Rum and Coke went to visit Lunar Spaceport after all the fuss had died down. He had never seen the place so empty. Silent grey halls and dead screens stretched on forever, straddling his little friendly moon like the seal on an ancient tomb.

He found a lounge facing the window with the best view of Earth. He’d never been able to get close to this spot before, but now he sprawled out on the lounge, savouring the way his ass fit on the cushioned seat and how his arms could hang over the top of the chairback. A tear ran down his cheek as he looked at that pale blue dot through only acrylic glass. He hadn’t expected that. He glanced away for a second, took a bottle of blue liquid from his backpack, and began to sip as he gazed out the window.

He didn’t hear her footsteps, nor her quickening breath as she took in the site of their homeworld from behind him. It was only when she spoke that he looked away from the window.

“You drinking Spinnaroth’s now?” she asked, smiling down at him.

“I guess I got a taste for it” he said, as he smiled back at her and took a sip. Like him, she was dressed in sombre, plain clothes. Her hair was undyed and braided, and her eyes were on his face, seeing the scruffy stubble on his chin and marvelling how deflated he looked without a dozen rings in his earlobes.

In her hand was a can of cola.

“You changed your drink too?” he asked.

“Wanted a taste of home” she said, her eyes glazing over and looking up as she spoke. He let her have a moment with the view, then raised his glass.

“I felt exactly the same” he said. “Cheers.”

They clinked their drinks together, and she sat down next to him. They both started apologizing at once; stuttering, hurt words that felt insignificant with what literally hung in the air above them. They fell silent and held each other as they gazed at the Earth.

“I thought I was too good for it” Spinnaroth’s said. “Too good for Earth, and everything from there.”

“Yeah, I’m kinda like that” he admitted. “I just saw it as this big shameful thing holding me back. But I think the best… best part of my whole journey is from there.”

“Yeah. Same” Spinnaroth’s said. They let the silence stretch on, not uncomfortably, as they shifted their positions to huddle closer.

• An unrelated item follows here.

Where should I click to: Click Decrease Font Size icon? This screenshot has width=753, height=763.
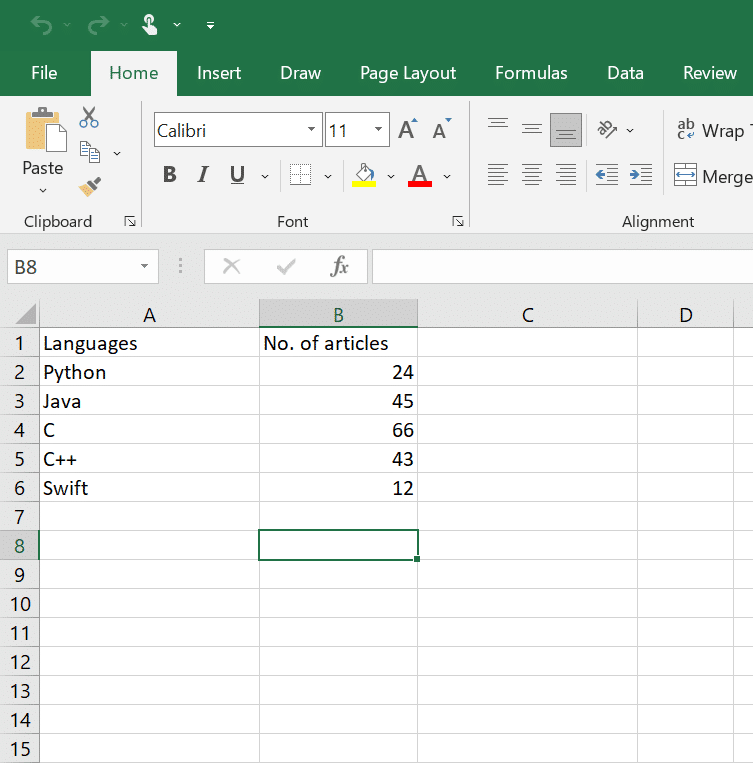coord(441,130)
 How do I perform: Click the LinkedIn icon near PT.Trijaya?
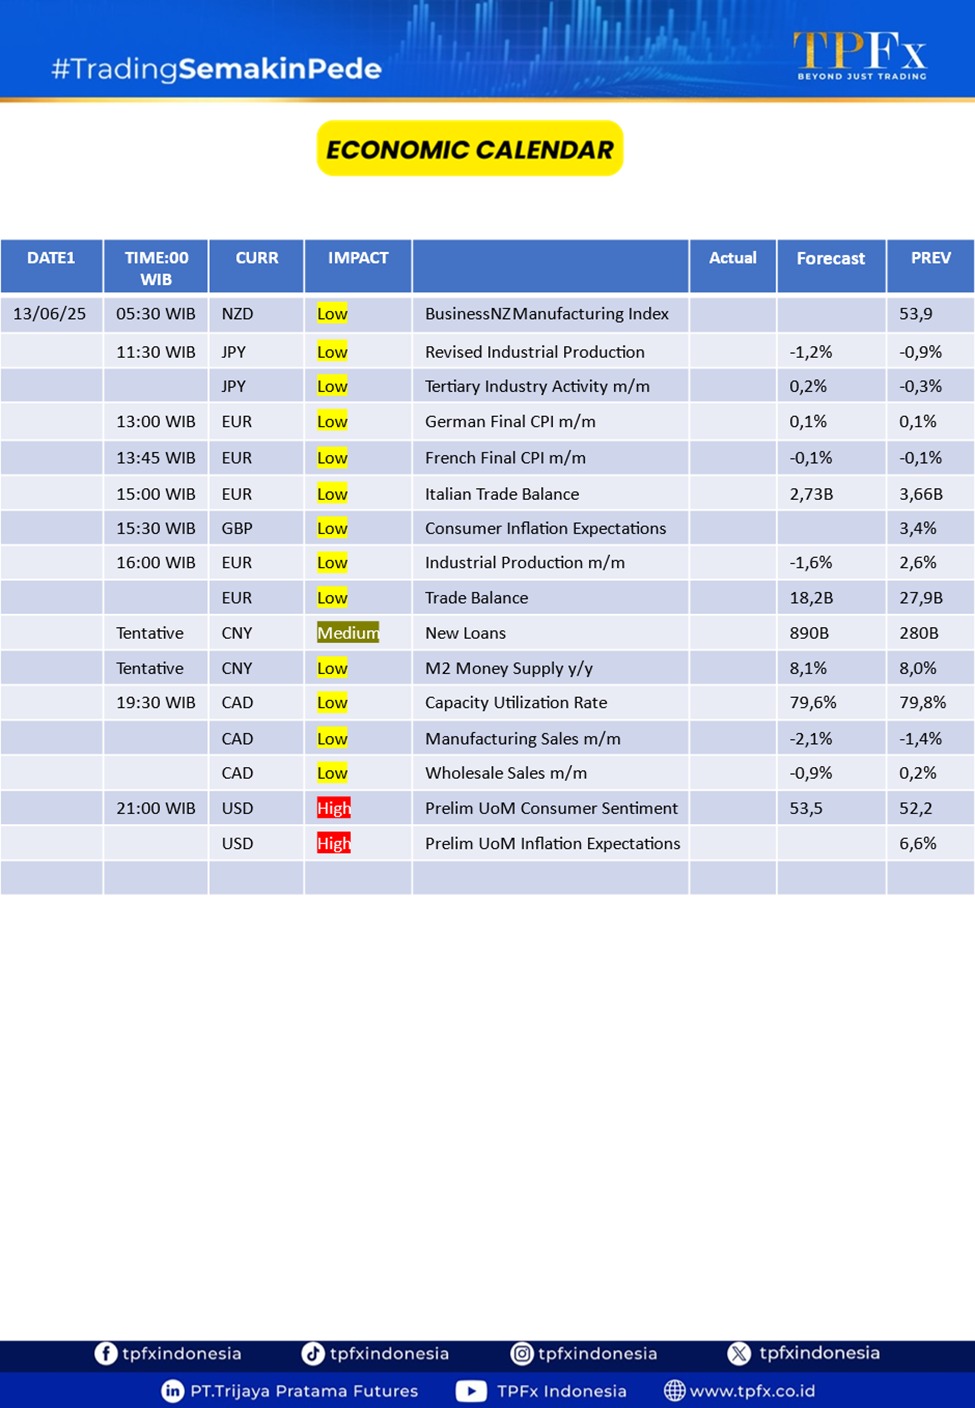tap(172, 1391)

“I miss green plants” he finally said. “The most I mean. Just, green is a nice colour you know?”

“It is” she said. “I miss birds. Their songs filling the air…, I’ve never heard music like that.”

“Where are you from?”

“Gaborone, Botswana. You?”

“Montreal, Canada. Wow, how long has it taken for us to ask this?”

“Too long.”

They giggled at their own stubborn stupidity. Then, before they knew it, they were kissing.

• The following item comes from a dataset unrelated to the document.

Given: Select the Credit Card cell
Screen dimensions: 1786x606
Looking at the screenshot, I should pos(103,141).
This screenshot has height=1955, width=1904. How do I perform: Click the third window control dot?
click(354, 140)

It was not their first kiss, but it felt like one of those mythologized First Kisses, tinged with the taste of perfect belonging. This was the kiss they would always look back on, once they had been adventuring together for long enough to know their planet’s fate. In the story they would tell of their adventures, this was the part where they truly came together, and thus found themselves home at last.